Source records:

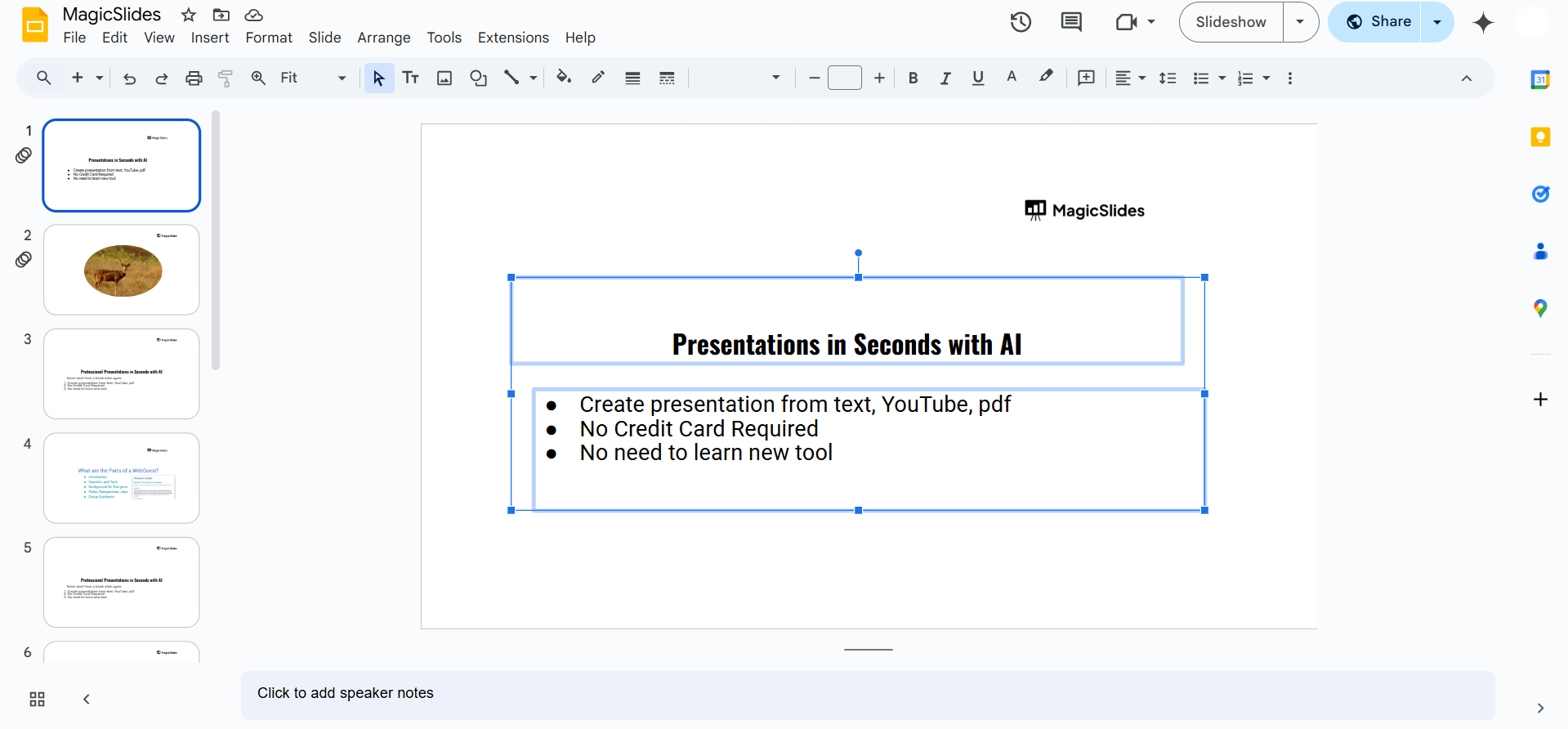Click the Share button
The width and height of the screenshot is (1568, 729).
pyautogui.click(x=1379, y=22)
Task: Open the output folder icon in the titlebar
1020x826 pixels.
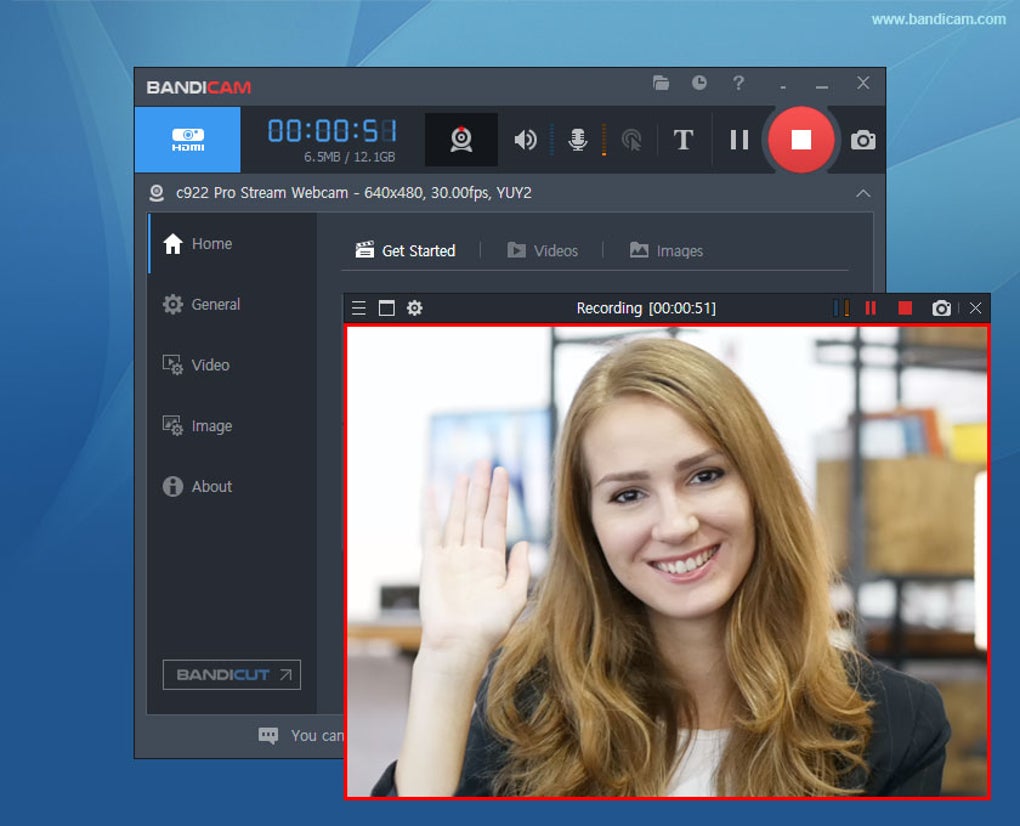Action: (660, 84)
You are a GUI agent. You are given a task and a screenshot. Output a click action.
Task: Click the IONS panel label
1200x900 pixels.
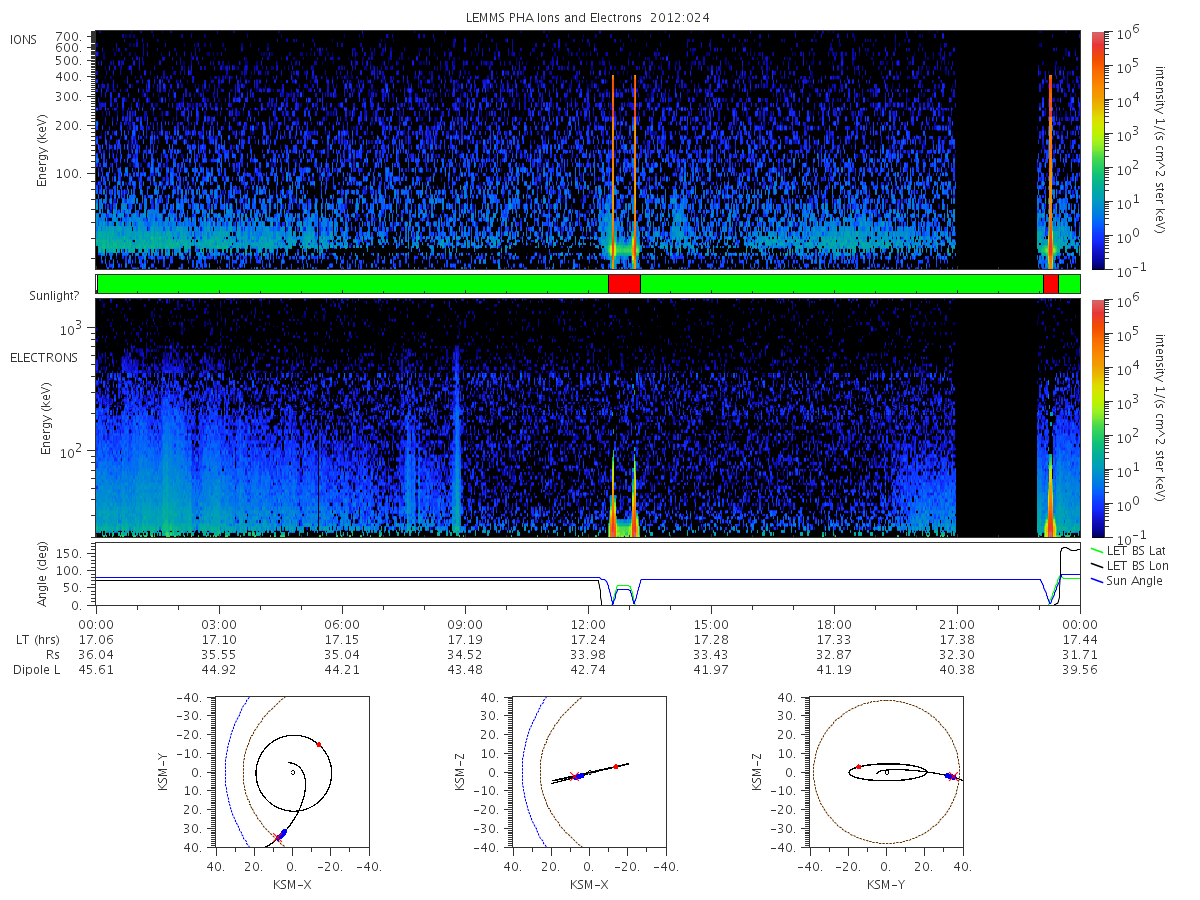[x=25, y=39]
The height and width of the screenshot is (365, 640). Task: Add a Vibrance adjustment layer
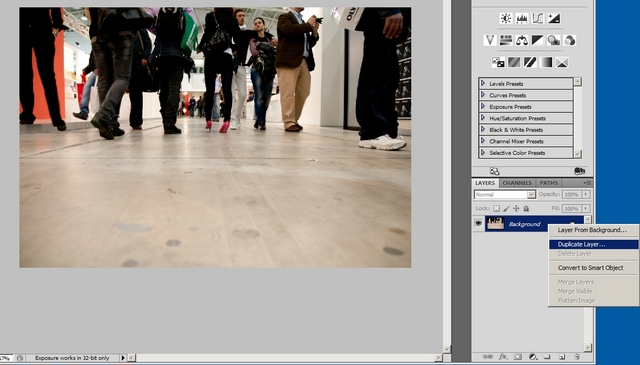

◆ **Your instructions**
Leave every picture out and write out, word for word, the lines from the one that contains "Task: Open the" through the last line of the records.

◆ **Output of the exercise**
Task: Open the output folder icon in the titlebar
1020x826 pixels.
Action: (660, 84)
You are a GUI agent. You are given a task and a screenshot. Output a click action.
Task: Click the IONS panel label
1200x900 pixels.
[x=25, y=39]
The height and width of the screenshot is (365, 640). Task: Add a Vibrance adjustment layer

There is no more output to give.